> Activity
Look below for the line containing "You are a computer-use". Write out that line and the rest through the last one, exactly as they appear, but without pictures.

Screenshot grounding data
- Opening Delimiter -

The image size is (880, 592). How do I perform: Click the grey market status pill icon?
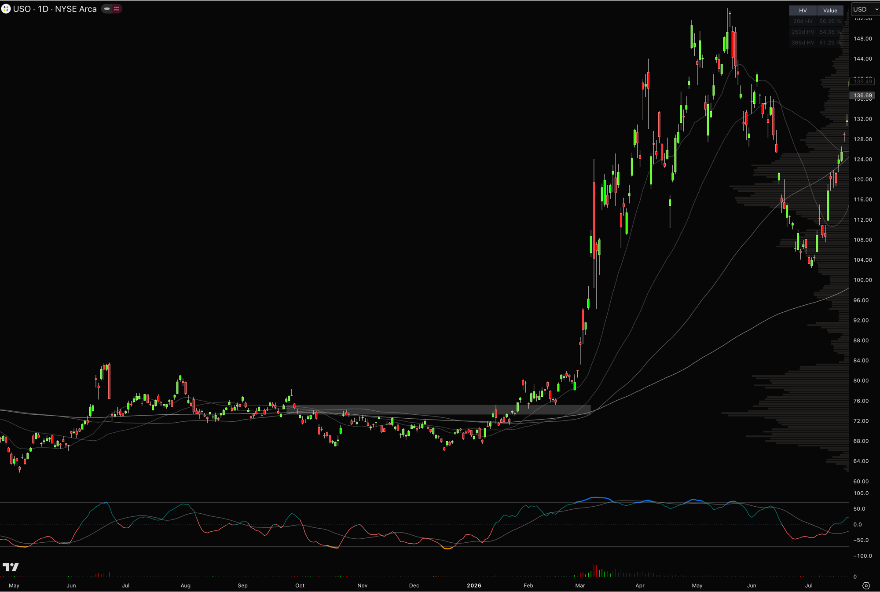tap(107, 9)
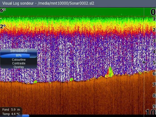Select the Overlay menu entry
156x117 pixels.
[x=19, y=67]
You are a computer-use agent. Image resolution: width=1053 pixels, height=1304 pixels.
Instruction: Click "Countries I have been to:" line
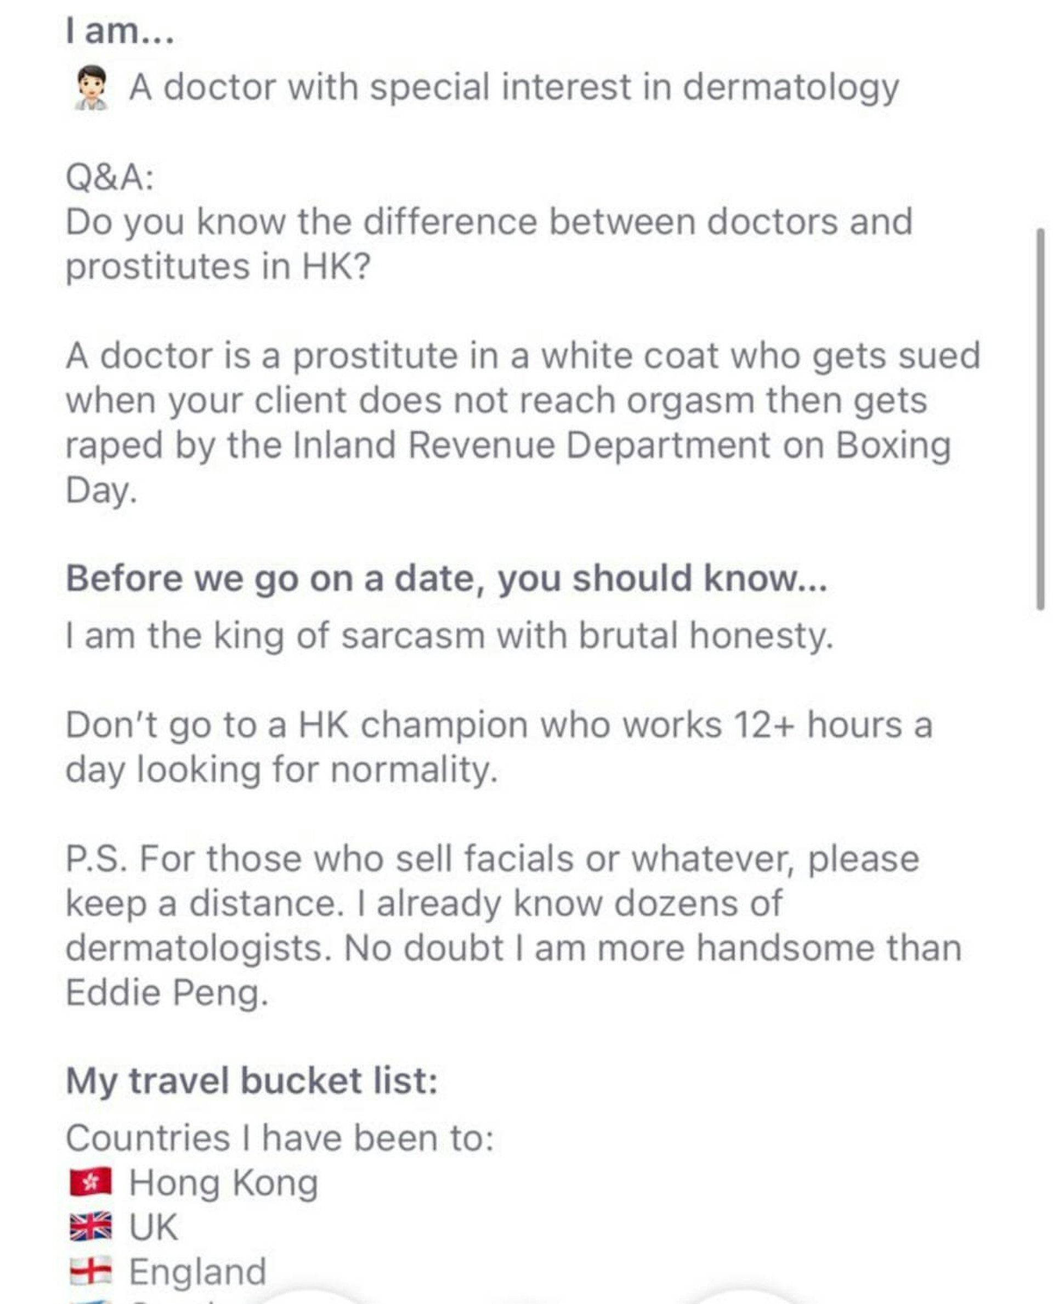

- Closing Delimiter -

> Reply to the task
You are a computer-use agent. Image resolution: width=1053 pixels, height=1304 pixels.
Instruction: Click "Countries I have been to:" line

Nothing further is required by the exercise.